The government on Wednesday approved amendments to the Insolvency and Bankruptcy Code (IBC) to ensure time-bound resolution of cases. Among the seven key changes is a new deadline to complete the resolution process of an insolvent company within 330 days, including the litigation period. At present, the IBC says corporate insolvency resolution process (CIRP) should be completed within a maximum of 270 days. But many cases involving large amounts are going on for more than 270 days due to litigation at appellate tribunal and in courts.
The Cabinet also approved amendments that aim towards smoother approval of resolution plans and removing bottlenecks. While earlier a decision of financial creditors could only be approved if 66 per cent of total creditors voted in favour of the decision, the Cabinet approved that now the decision will be approved if 50 per cent of those ‘present and voting’ vote in favour of the decision.
“Votes of all financial creditors covered under Section 21(6A) shall be cast in accordance with the decision approved by the highest voting share (more than 50 per cent) of financial creditors on present and voting basis,” the government said. “This will lead to faster approval of resolution plan and will remove stalemate.
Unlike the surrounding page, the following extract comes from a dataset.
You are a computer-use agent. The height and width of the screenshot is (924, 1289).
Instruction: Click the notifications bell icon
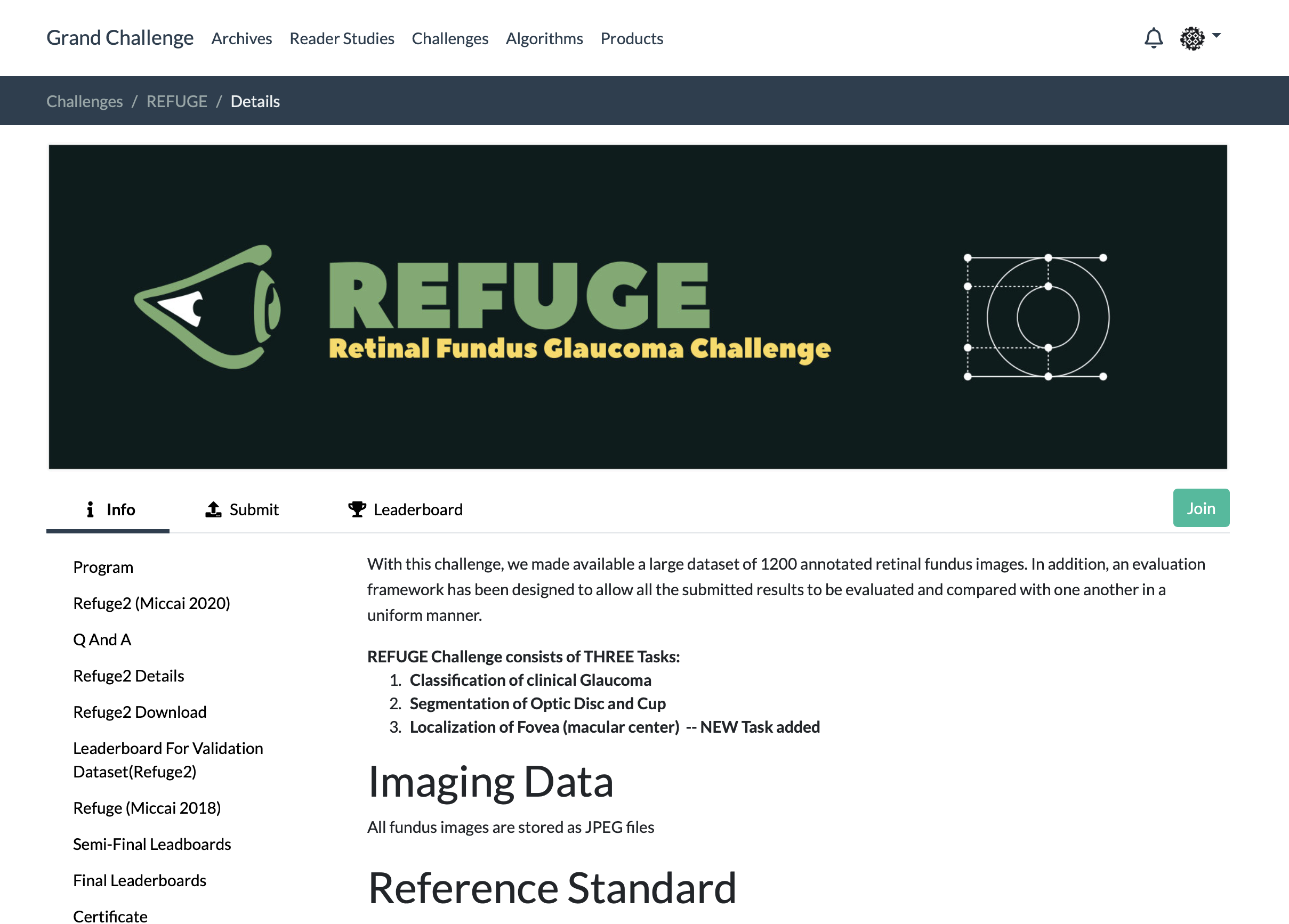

On several occasions it is seen that around 20-30 per cent of the financial creditors are absent and in such a scenario it is very tough to get the decision approved as you needed 66 per cent of total financial creditors,” a senior government official said
The official added that the amendment gives more powers to other creditors such as homebuyers as their votes will be treated separately and if 50 per cent of homebuyers vote in favour of a resolution, it will be treated as an affirmation of the entire class of homebuyers. “The move empowers homebuyers,” he said.
The amendments to IBC are aimed at filling critical gap in the corporate insolvency resolution framework while at the same maximising value from the resolution process, the government said. The amendments would “enable the government to ensure maximisation of value of a corporate debtor as a going concern while simultaneously adhering to strict timelines,” a release said.
One of the amendments allows for the votes of financial creditors to be as per the decision of the highest voting share of financial creditors. It also allows for dissenting creditors to get a minimum liquidation value retrospectively. An official said that it will go on to protect the small creditors.
The amendment further provides that an approved resolution plan will be binding on central and state governments as well as local authorities. An outer time limit on resolving resolution cases is expected to speed up the process which has been facing delays.
As on March 31, 2019, out of total 1,143 cases that were undergoing resolution under the IBC, a total of 548 exceeded the 180-day deadline. This reflects that in nearly 48 per cent of the cases (or 548 CIRPs), resolution could not be achieved within 180 days.
A total of 362 cases – or 31.67 per cent of the ongoing CIRPs – surpassed the outer limit of 270 days set out in the IBC. Lack of appropriate bids to take over companies, differences among the lenders, legal challenges posed by existing promoters and operational creditors are among the reasons resulting in delay.
Among the first 12 large NPA cases that banks referred to various National Company Law Tribunal (NCLT) benches, the case of Essar Steel India Limited has been facing significant delay. While insolvency proceedings were initiated against Essar Steel India Ltd in June 2017 and admitted in August 2017, it has breached the mandated 270 days resolution norm by more than a year.